**Entries provided**
▬▬▬▬▬▬
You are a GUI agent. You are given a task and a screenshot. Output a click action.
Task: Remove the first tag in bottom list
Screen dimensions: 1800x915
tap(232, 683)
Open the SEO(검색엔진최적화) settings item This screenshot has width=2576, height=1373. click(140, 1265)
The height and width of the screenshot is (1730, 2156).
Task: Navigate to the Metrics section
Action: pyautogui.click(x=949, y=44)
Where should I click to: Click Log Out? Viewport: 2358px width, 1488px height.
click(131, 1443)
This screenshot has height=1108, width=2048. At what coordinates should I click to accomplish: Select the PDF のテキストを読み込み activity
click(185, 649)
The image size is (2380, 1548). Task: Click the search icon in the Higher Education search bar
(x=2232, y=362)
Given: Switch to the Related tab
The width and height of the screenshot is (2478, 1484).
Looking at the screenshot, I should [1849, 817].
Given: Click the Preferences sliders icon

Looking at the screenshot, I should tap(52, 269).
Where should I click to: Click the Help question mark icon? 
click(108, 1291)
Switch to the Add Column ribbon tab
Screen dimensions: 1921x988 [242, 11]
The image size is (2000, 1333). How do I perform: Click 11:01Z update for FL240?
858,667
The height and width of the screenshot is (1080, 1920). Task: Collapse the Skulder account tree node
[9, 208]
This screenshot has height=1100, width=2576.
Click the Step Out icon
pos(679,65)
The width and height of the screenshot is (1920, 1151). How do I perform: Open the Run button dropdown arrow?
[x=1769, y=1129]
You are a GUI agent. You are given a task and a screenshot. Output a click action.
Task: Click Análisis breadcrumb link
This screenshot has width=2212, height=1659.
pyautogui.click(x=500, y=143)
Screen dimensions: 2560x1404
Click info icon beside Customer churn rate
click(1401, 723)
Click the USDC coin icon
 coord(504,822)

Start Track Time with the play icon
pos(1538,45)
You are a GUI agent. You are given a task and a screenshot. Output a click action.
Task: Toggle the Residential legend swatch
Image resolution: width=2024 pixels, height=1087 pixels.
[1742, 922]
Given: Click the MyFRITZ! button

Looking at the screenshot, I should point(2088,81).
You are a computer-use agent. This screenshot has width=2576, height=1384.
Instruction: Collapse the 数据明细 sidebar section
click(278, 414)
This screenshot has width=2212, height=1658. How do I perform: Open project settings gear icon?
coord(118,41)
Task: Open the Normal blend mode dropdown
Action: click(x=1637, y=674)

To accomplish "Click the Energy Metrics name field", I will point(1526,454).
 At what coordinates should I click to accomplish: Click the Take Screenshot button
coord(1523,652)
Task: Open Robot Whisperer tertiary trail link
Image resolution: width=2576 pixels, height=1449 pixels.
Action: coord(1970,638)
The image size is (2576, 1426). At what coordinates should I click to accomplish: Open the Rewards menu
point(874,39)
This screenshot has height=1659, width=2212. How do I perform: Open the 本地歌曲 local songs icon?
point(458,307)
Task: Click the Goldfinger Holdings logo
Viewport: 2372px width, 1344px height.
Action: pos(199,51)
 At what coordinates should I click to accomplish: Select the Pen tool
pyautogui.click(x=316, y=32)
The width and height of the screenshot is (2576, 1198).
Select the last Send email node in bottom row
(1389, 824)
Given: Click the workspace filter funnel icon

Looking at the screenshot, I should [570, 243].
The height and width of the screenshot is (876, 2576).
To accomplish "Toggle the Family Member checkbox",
▬▬▬▬▬▬
**Task description**
When a line among the entries contains "link", pull that line out.

**Response area**
Task: Click Análisis breadcrumb link
Task: Open Robot Whisperer tertiary trail link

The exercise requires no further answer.